As its name suggests, this mid terraced cottage saw service in the intervening centuries as the local Post Office and its position in the village could hardly be bettered. You can roll out of bed in the morning and collect the papers from the village store opposite and roll home at night from the village inn (serving excellent meals and with frequent informal evenings featuring local musicians) just along the road.
Inside, the house is surprisingly spacious while retaining its quintessentially cottagy feel. The cosy sitting room has a multi-fuel stove to complement the efficient electric heating. Three steps lead down to the well equipped kitchen and on to a separate dining room and bathroom. Up the rather steep and narrow stairs there is a double bedroom with breathtaking views across the Sound and a very spacious second bedroom with twin beds and an additional single bed. Behind the house is an area where you can sit out and admire the changing light on the mountains across the Sound.
From April-October a little community owned turntable car ferry (no booking necessary) plies between Glenelg and Kylerhea, perfect for a day out on Skye, either walking in the Cuillins or perhaps looking out for otters at the Kylerhea hide. (You might even be lucky enough to spot some behind the cottage itself.) There is a sandy beach on the way to the ferry just in front of the ruin of the Bernera Barracks while a gentle stroll from the cottage takes you to a pebble beach, ideal for a beach barbecue or a bracing dip in the wonderfully clear waters.

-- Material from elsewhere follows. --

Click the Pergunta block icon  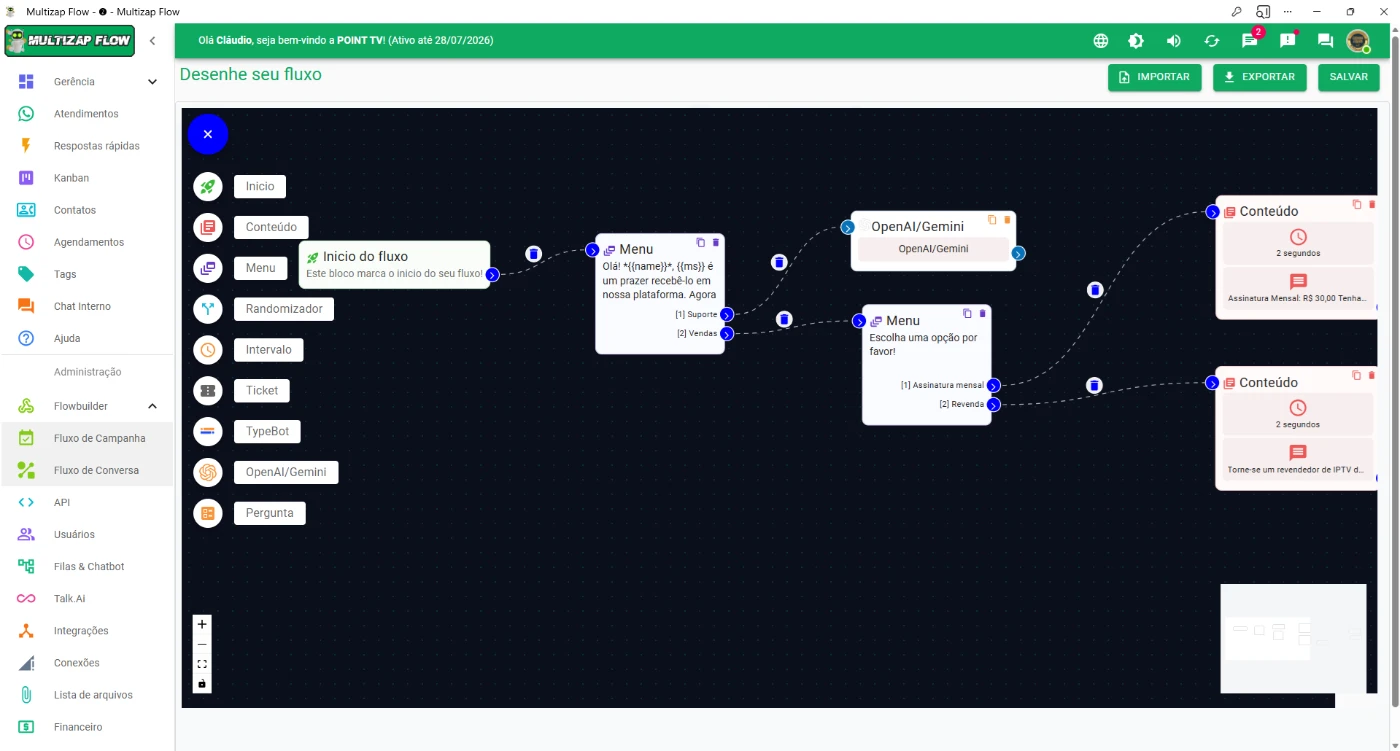(208, 513)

The little single track road winds on down the coast to come to an end at Corran. Turn left just outside the village and you will come to the Glenelg Brochs, large Pictish round houses in a remarkable state of preservation, which are well worth a visit, perhaps by bicycle if you take yours along.

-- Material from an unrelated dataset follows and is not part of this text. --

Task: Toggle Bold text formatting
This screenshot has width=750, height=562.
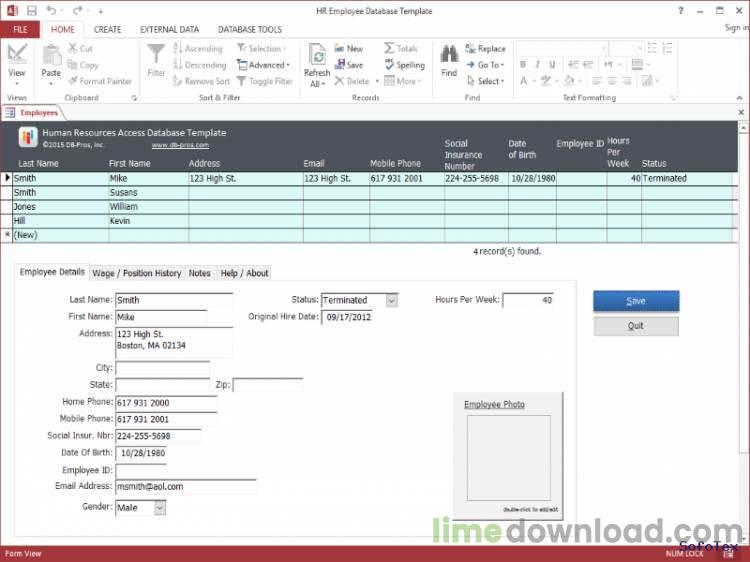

Further down the coast you can walk through the woods to Sandaig, the former home of Gavin Maxwell, the author of ''Ring of Bright Waters'.
Driving back along the spectacular road over Mam Ratagan to the main road at Shiel Bridge (garage, cafe, riding stables), it is also worth diverting to up the side of Loch Duich to Letterfearn. At the end of the road there, at Totaig, there is a lovely walk which leads upwards through the woods to some more amazing Brochs.
On the other side of Loch Duich are the Five Sisters of Kintail, another mecca for avid hill walkers, or you can head on beyond Kyle of Lochalsh to visit the pretty village of Plockton with its sheltered anchorage and palm trees along the lochside. Kyle of Lochalsh, at the mainland end of the Skye Bridge, has a supermarket, shops, hotels and eating places.
Bed linen and electricity are INCLUDED and towels may be hired. Sorry pets are not accepted and smoking is not permitted.